Dans le secteur de la finance, la quasi-suppression des frais de transaction a accompagné une croissance considérable de l’activité financière, sans toujours de bénéfice pour l’économie en général, mais avec des inconvénients très évidents. Parmi ceux-ci, l’accroissement des risques, la constitution de positions dominantes et des rentes qui les accompagnent, ont permis l’apparition de rémunérations très élevées, souvent effets d’aubaine asymétriques. Le secteur est aussi très dépendant de subsides et protections en tout genre.

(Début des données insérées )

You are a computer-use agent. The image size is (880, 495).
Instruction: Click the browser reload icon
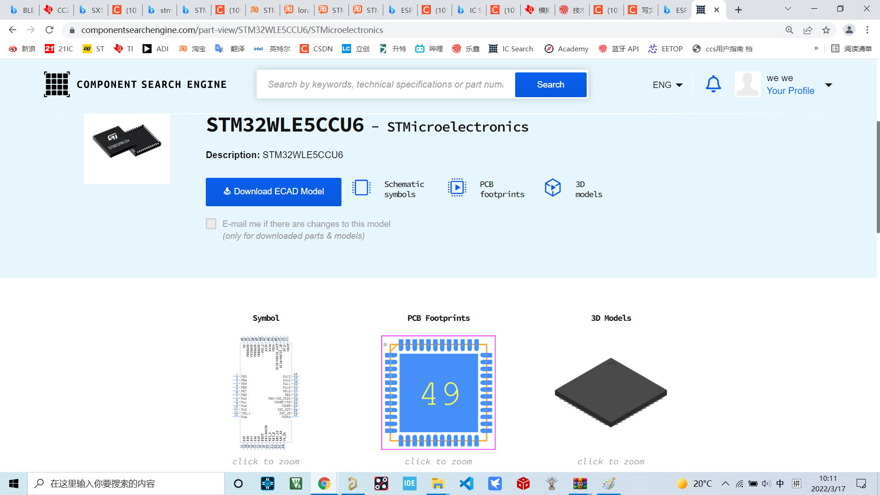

  • La constitution de rentes de situation n’est d’ailleurs pas limitée au secteur financier. Des secteurs de base comme l’énergie, les télécoms le ciment, la bière, …, sont caractérisés par de fortes concentrations des acteurs, au détriment de la concurrence, et au privilège de rentes de situation de quelques-uns. La protection de la propriété intellectuelle, chose en soi logique à divers points de vue, est parfois mise au service de véritables abus, dont l’appropriation privée de nombreux biens publics.
    Un assez large consensus existe pour considérer que l’innovation dans les secteurs non-financiers est très positive pour l’activité économique et la croissance du bien-être, et les pouvoirs publics peuvent fortement encourager cette innovation par un financement approprié de la recherche, en particulier au bénéfice de la création d’entreprises, les entreprises petites et jeunes semblant être les plus innovantes et créatives. La protection de la propriété intellectuelle doit à cet égard aussi trouver le bon niveau, qui encourage l’innovation et en garde le coût abordable.
    Au total, la croissance de productivité, pourtant nécessaire à la croissance économique, pourrait être fortement limitée par cette conjonction d’affectation de ressources et de subsides exagérés dans certains secteurs, et de consolidations de rente. Au détriment de ces principes de base de l’économie de marché, que sont la concurrence et la transparence, censées d’après Adam Smith permettre l’exercice d’une main invisible, mais qui trouvent parfois peu de défenseurs parmi ceux qui se revendiquent de cette économie de marché.